Le marché des solutions de protection logicielle bin2bin est dominé depuis des années par des outils tels que Themida et VMProtect, reconnus pour leur capacité à sécuriser les applications contre l’ingénierie inverse, la falsification et les attaques. Cependant, un nouvel acteur, CodeDefender, fait son entrée en promettant des innovations technologiques qui pourraient redéfinir les standards de l’industrie. Avec une approche novatrice basée sur une obfuscation avancée, une stabilité accrue et une compatibilité avec les dernières technologies de sécurité, CodeDefender ambitionne de dépasser les limites des solutions existantes. Mais cette solution est-elle réellement à la hauteur de ses promesses ? Et surtout, peut-elle rivaliser avec des géants comme Themida et VMProtect ?
Dans cet article, nous analysons les caractéristiques uniques de CodeDefender, ses avantages compétitifs, et explorons si cet outil pourrait devenir le nouveau standard en matière de protection logicielle.

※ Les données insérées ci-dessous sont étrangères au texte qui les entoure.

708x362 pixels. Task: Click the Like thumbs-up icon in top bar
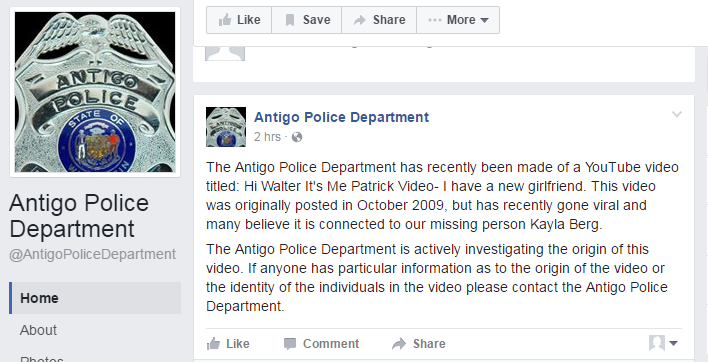[x=225, y=20]
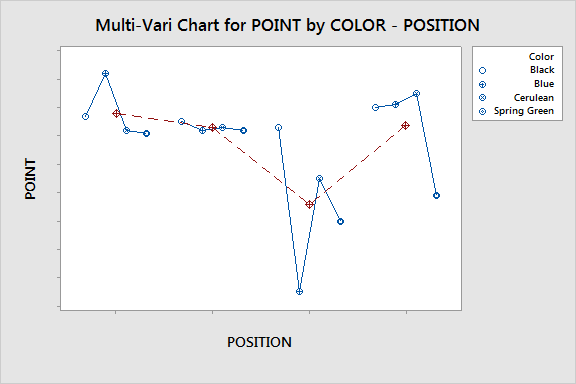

CodeDefender propose une gamme complète de fonctionnalités pour protéger vos applications contre l’analyse et la manipulation non autorisées. Voici un aperçu détaillé de ces fonctionnalités :
Obfuscation des Fonctions
Mutation Engine
Cette technologie propriétaire transforme des séquences d’instructions simples en expressions complexes en utilisant une variété d’instructions x86-64. Le code résultant est si étroitement intégré que la suppression d’une seule instruction peut le rendre non fonctionnel.
Le code original
Exemple de mutation
Mixed Boolean Arithmetic (MBA)
Cette technique combine des opérations booléennes et arithmétiques pour obscurcir la logique du code, rendant l’analyse plus complexe pour les attaquants.
Loop Encode Semantics
Cette fonctionnalité encode des opérations simples telles que l’addition, la soustraction, le ET logique et le OU exclusif en boucles complexes, rendant difficile leur analyse par des moteurs d’exécution symbolique.
Opaque Block Duplication Pass
Cette technique duplique des blocs de code et crée des conditions prédéfinies pour déterminer le chemin d’exécution, augmentant ainsi la complexité du code.
Dematerialize Constants
Cette fonctionnalité obscurcit les constantes du code, les rendant peu susceptibles de réapparaître dans un registre ou un emplacement mémoire, ce qui est idéal pour les fonctions manipulant des valeurs sensibles.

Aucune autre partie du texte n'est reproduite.